Accurate and sensitive determination of recombinant glycoproteins is in great demand for the treatment of anemia-induced chronic kidney disease and the illegal use of doping agents in sports. In this study, an antibody and enzyme-free electrochemical method for the detection of recombinant glycoproteins was proposed via the sequential chemical recognition of hexahistidine (His 6 ) tag and glycan residue on the target protein under the cooperation interaction of nitrilotriacetic acid (NTA)-Ni 2+ complex and boronic acid , respectively. Specifically, NTA-Ni 2+ complex-modified magnetic beads (MBs-NTA-Ni 2+ ) are employed to selectively capture the recombinant glycoprotein through the coordination interaction between His 6 tag and NTA-Ni 2+ complex. Then, boronic acid-modified Cu-based metal-organic frameworks (Cu-MOFs) were recruited by glycans on the glycoprotein via the formation of reversible boronate ester bonds. MOFs with abundant Cu 2+ ions acted as efficient electroactive labels to directly produce amplified electrochemical signals.

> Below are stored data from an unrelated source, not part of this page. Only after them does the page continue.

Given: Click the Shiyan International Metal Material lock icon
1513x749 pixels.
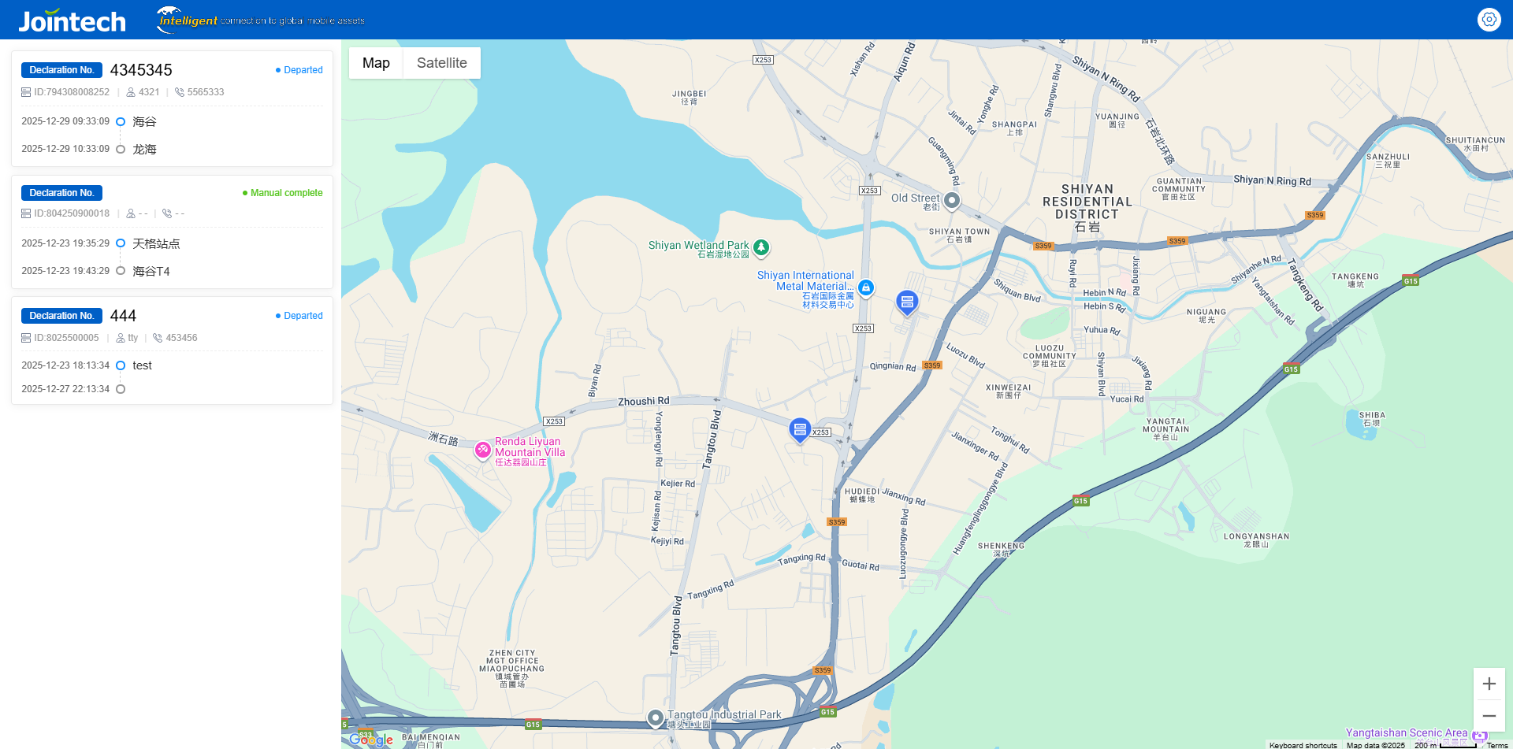Looking at the screenshot, I should tap(866, 287).
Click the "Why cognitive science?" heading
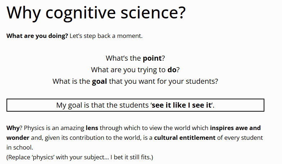Screen dimensions: 282x164 click(x=96, y=13)
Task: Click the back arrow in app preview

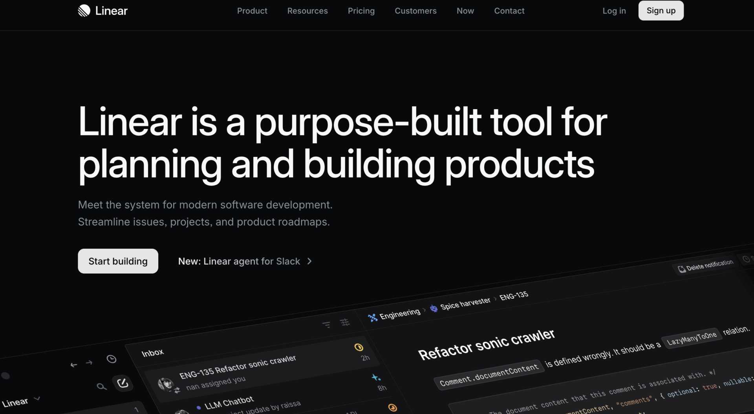Action: pyautogui.click(x=73, y=365)
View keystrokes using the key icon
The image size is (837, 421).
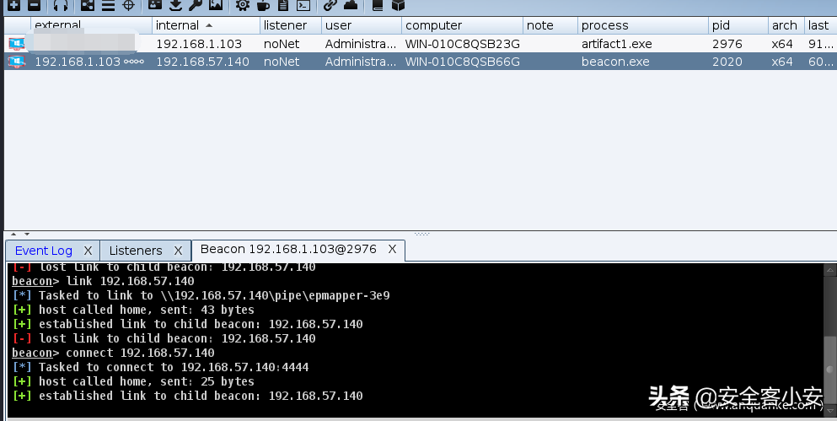point(196,5)
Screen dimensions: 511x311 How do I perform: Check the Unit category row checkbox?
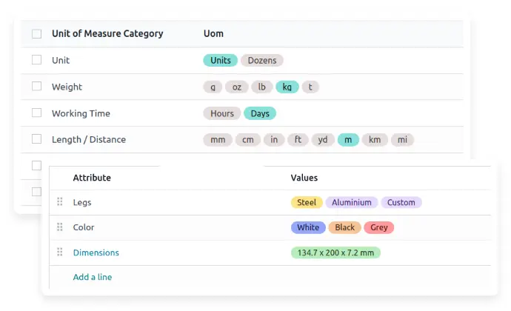(x=36, y=60)
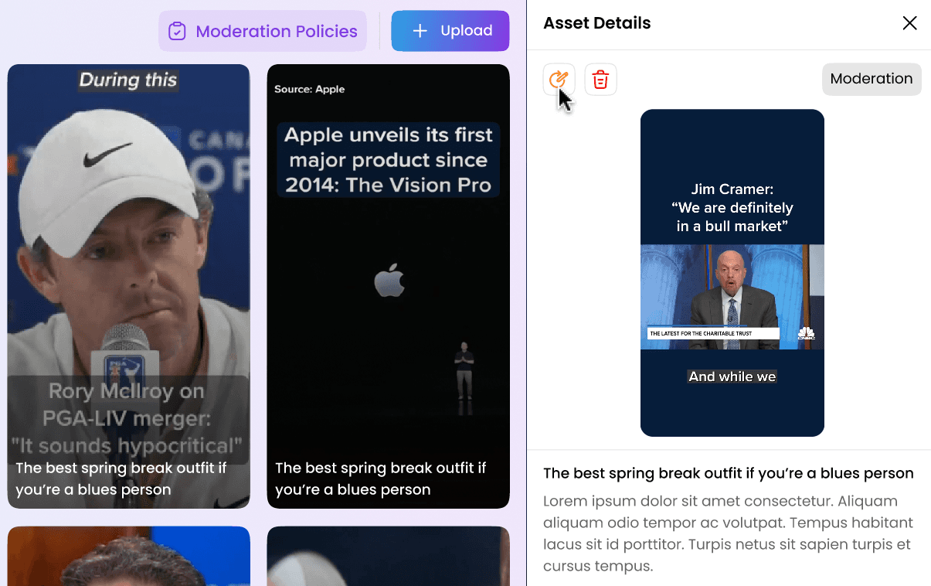Open the partially visible bottom-right video card
Viewport: 931px width, 586px height.
tap(389, 556)
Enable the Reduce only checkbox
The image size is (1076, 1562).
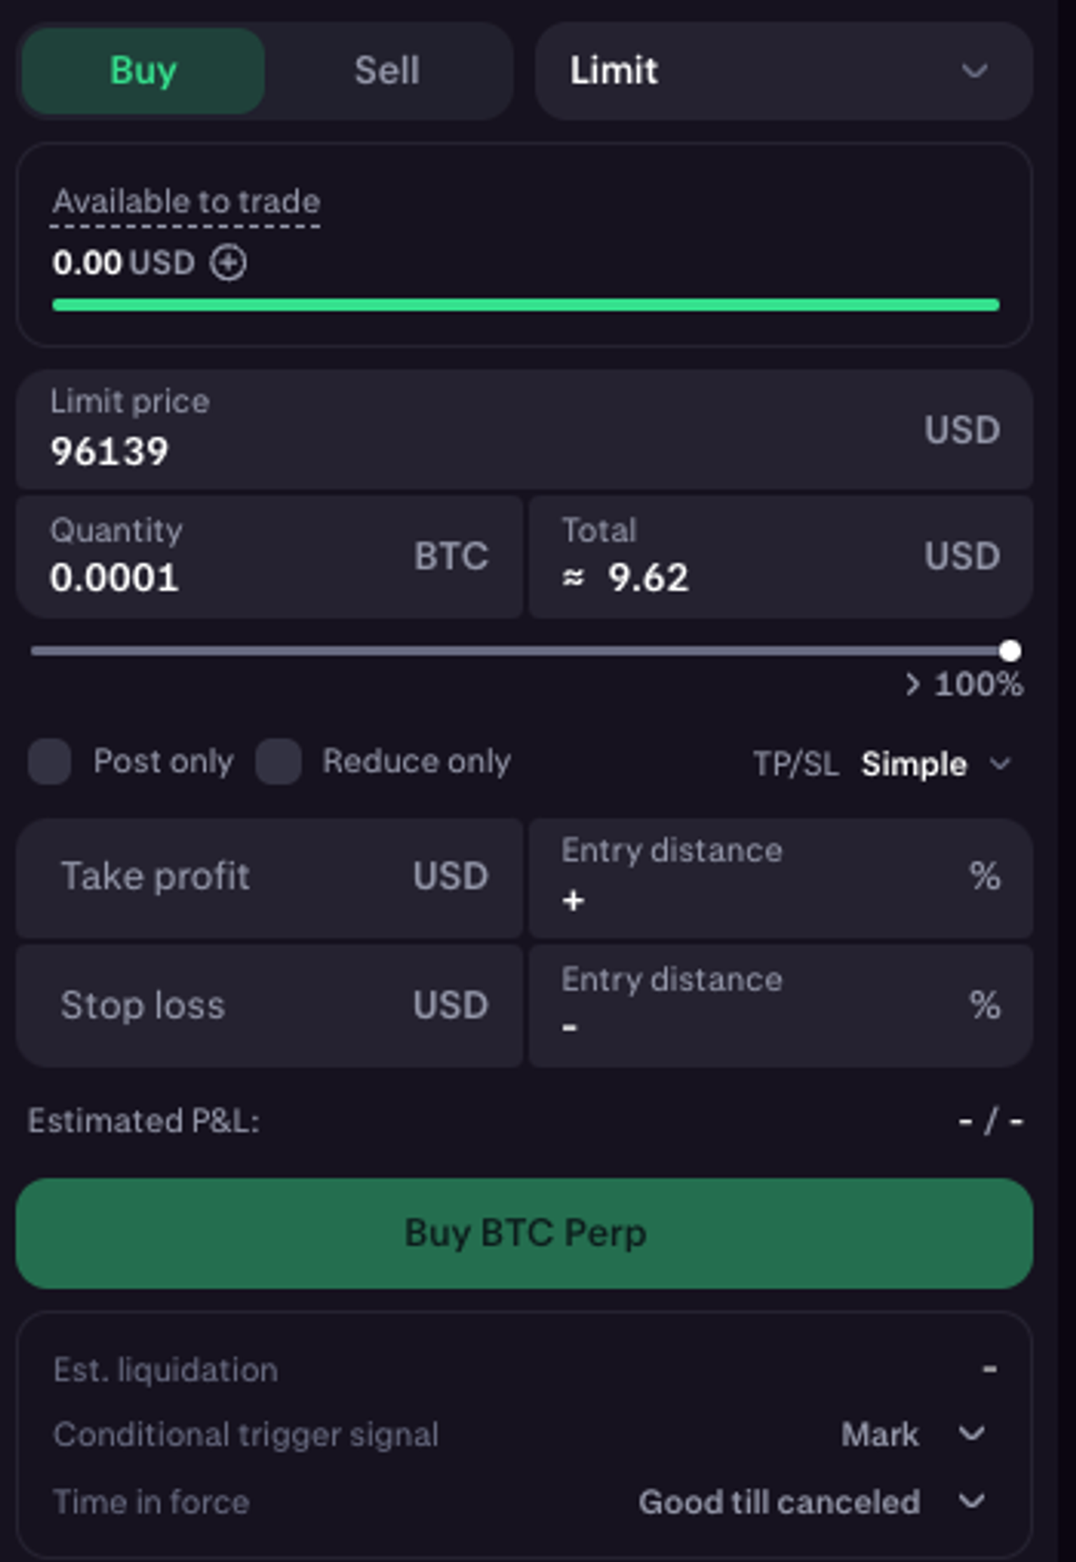279,761
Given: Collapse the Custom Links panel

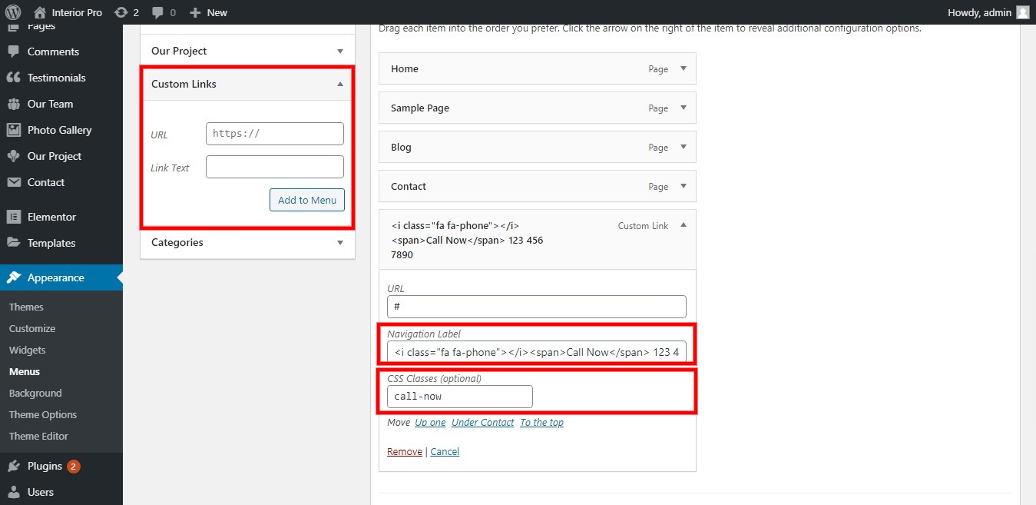Looking at the screenshot, I should pos(339,84).
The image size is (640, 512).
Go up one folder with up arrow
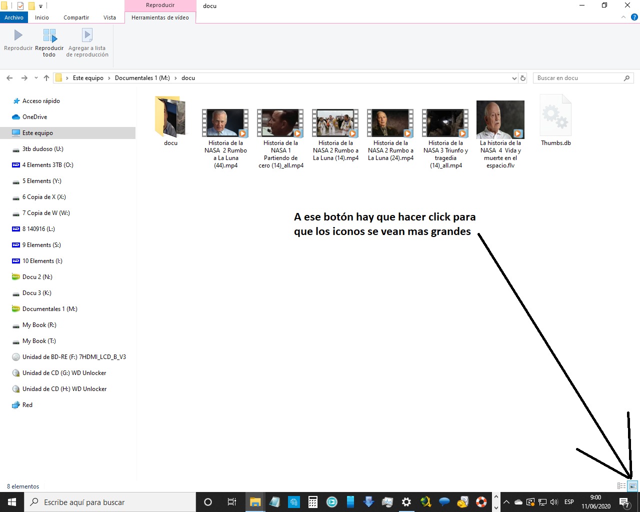[x=47, y=78]
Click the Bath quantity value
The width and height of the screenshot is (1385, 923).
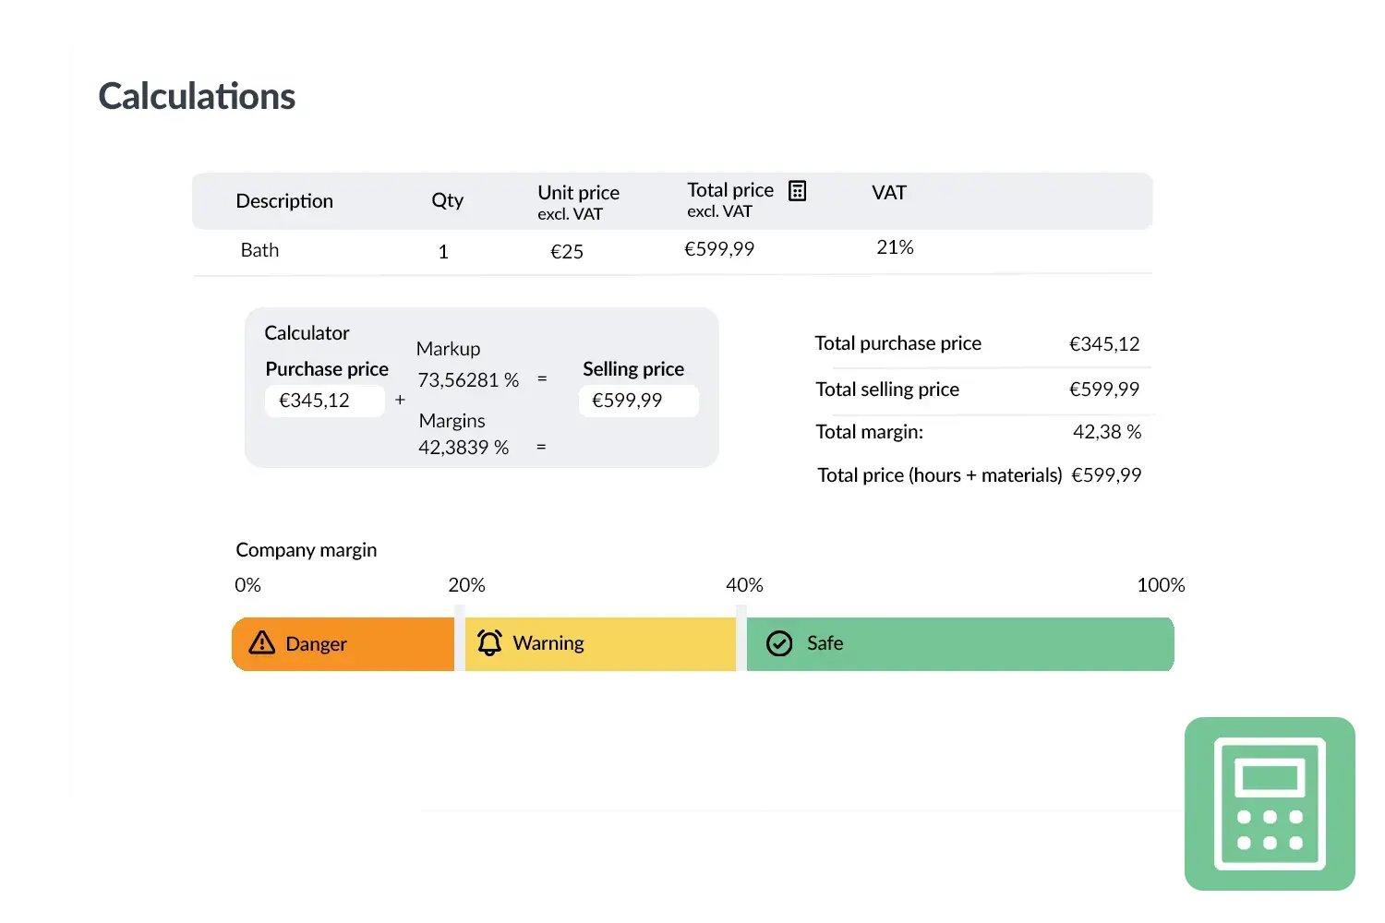point(443,252)
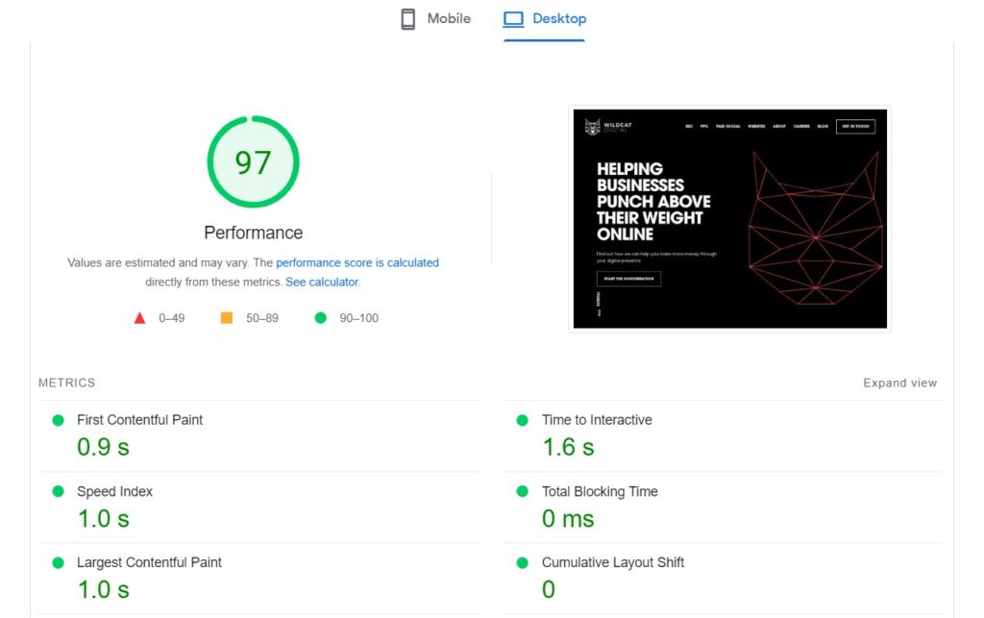The image size is (984, 618).
Task: Open the 'See calculator' link
Action: (322, 283)
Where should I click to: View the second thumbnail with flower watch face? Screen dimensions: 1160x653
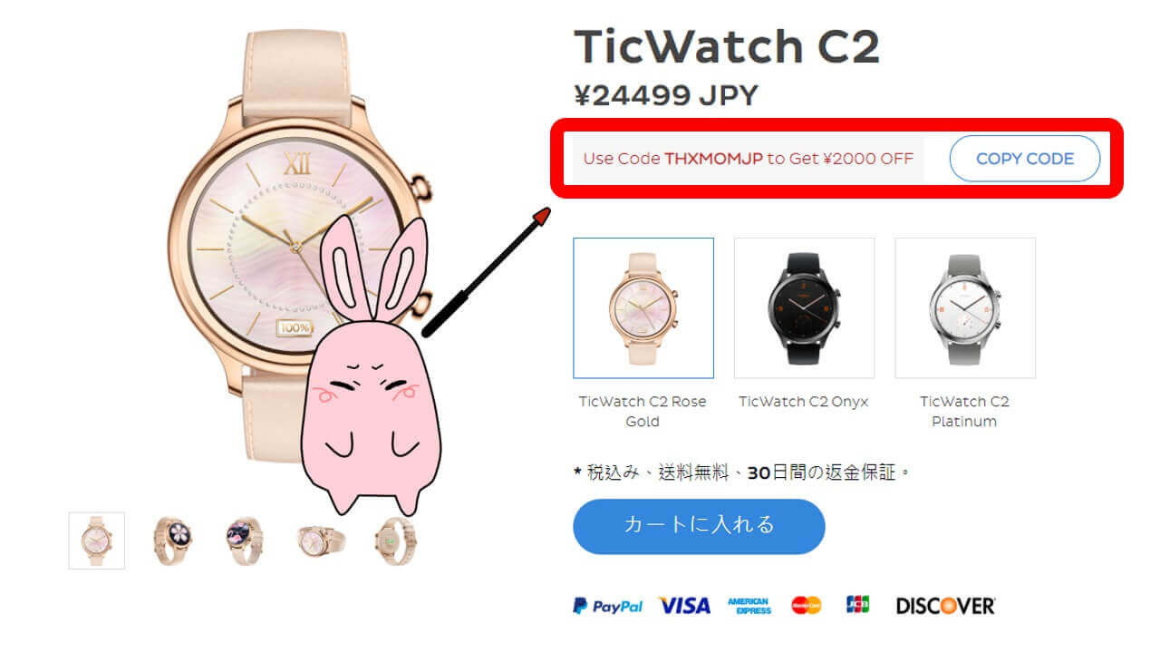click(171, 541)
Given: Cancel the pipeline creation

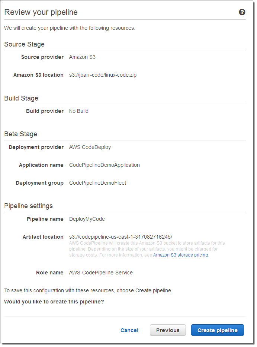Looking at the screenshot, I should (x=129, y=330).
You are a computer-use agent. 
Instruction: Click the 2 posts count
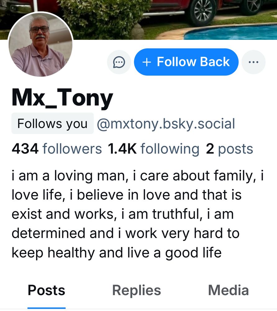(229, 149)
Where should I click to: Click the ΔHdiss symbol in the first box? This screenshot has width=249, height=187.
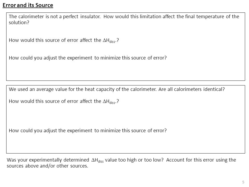109,41
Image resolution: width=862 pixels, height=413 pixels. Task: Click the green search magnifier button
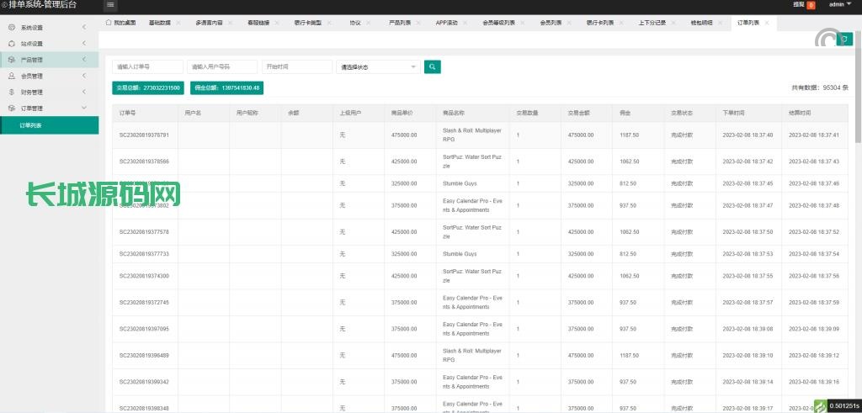(432, 66)
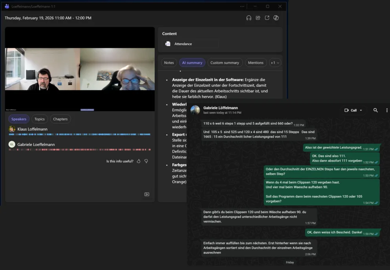Select the Chapters tab
390x270 pixels.
[60, 119]

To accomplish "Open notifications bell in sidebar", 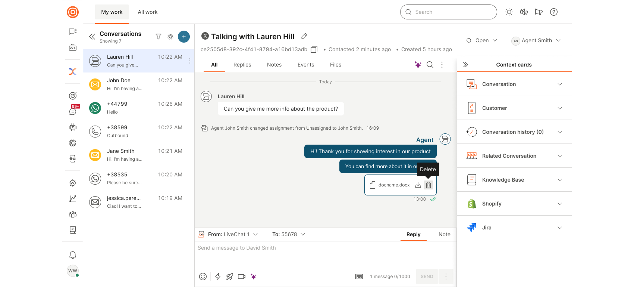I will [73, 255].
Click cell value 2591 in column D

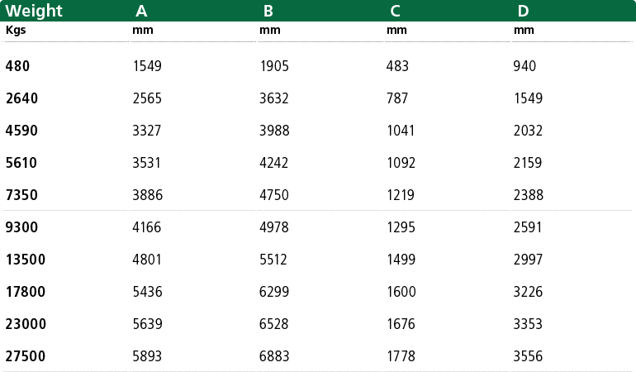pyautogui.click(x=528, y=227)
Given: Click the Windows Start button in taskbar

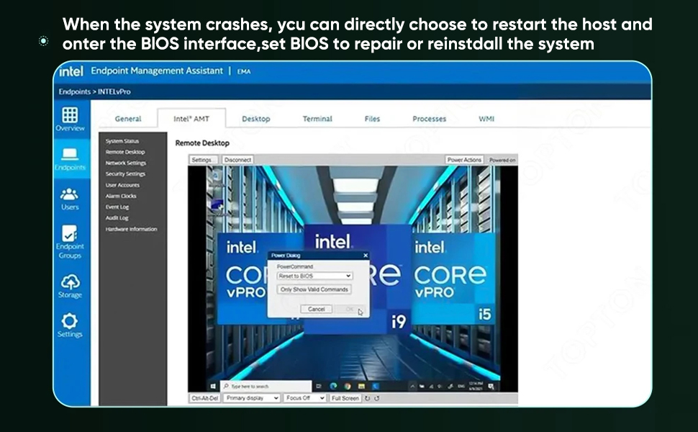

By using recombinant human erythropoietin as a model analyte, this method showed a wide linear detection range from 0.01 to 50 ng/mL and a low detection limit of 5.3 pg/mL. With the benefits from the simple operation and low cost, the stepwise chemical recognition-based method shows great promise in the determination of recombinant glycoproteins in the fields of biopharmaceutical research, anti-doping analysis and clinical diagnosis.